こいつ……力強すぎだ。そんなことしなくたって、俺は逃げたりしないのに。
やっとそいつの唇が離れたかと思えば、そいつは、俺をじっと見下ろして言った。
「婚約すると言うまでやめないからな」
「は!?? な、なんだよそれっ……お、お前っ……俺のこと、好きなのかよ!?」
「好きだ」
「はあ!!??」
慌てた俺は、すでに体に力が入らなくなっていて、されるがままに、また口付けられてしまう。
「うっ……!」
あんまり連続でキスされても困るんだが……だって、さっき息ができなくなったばかりだ。
それなのに、そいつはそんなことお構いなしに、何度も俺の口の奥まで、自らの舌で触れてくる。
そんなことすら嬉しい俺は、どうかしてる。
くすぐったいような気もするのに、中を丁寧に舌で弄られて、背筋がゾクゾクしてきた。
なんなんだ……無理矢理組み敷かれて、悔しいのに、痺れるように力が抜ける。口内に触れられて、もっとされたくなってきた。
口元から、ひどくいやらしい音がする。唇も丁寧に味わわれて、力の抜けた俺の口の端から、ダラダラと唾液が流れていく。もう、体が麻痺したみたいに動かなくなっていた。

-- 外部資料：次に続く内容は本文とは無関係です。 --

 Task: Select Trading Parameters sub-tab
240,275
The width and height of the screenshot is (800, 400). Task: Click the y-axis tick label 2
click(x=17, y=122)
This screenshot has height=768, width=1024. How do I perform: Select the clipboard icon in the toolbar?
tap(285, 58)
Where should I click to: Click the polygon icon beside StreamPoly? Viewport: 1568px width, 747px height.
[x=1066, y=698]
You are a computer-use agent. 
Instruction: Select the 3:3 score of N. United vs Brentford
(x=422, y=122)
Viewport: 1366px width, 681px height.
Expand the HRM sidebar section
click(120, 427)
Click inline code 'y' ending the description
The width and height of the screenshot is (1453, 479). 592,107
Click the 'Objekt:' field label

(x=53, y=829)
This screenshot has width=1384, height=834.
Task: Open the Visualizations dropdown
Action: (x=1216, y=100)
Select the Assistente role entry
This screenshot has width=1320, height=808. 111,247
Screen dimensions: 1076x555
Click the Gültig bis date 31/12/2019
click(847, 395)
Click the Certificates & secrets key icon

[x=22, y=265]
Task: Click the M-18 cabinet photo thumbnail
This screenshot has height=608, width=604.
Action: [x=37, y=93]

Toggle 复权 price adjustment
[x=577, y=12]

ぐったりしている俺を、ベルブラテスがニヤリと笑って見下ろしている。
「婚約……するか?」
「うっ…………」
こんな奴の言いなりになってたまるかっ……!! 俺だって、いつかこいつのところに行って、俺からもう一回婚約したいって言いたかったのに。
それなのに、ベルブラテスは、ずっと俺を見下ろしていて、目が合うだけで言いなりになってしまいそう。
せめてもの抵抗で、俺はずっと、そいつから顔を背けていた。
「馬鹿っ……!! なんなんだよっ……お、俺だって、お前に告白したかったんだからな!!」
「……告白?」
「そうだよ!! 好きだって言いたかったんだ! バーカ! そ、それなのに…………」
苦しくて、潤んだ目で、俺は、ベルブラテスを見上げた。
そしたら、そいつはひどく驚いた顔で、俺を見下ろしている。
こいつ、こんなことしておきながら、俺が好きなことにも全然気づいてなかったのか!!?? ふざけんなよ!!
「お、俺だって……お前に告白したかったんだからな!! 俺だって、お前のことっ……好きなんだからなーーーー!!」
叫んで、そいつのことを振り払おうとしたけど、そいつはもう、俺を離す気はないらしい。
「すぐに、婚約パーティーを開くぞ」
「は!? ひ、開かねーよ!!」
暴れても、簡単に押さえつけられてしまう。その顔を見ていたら、今度は俺の方が我慢できなくなって、今度は俺からキスをした。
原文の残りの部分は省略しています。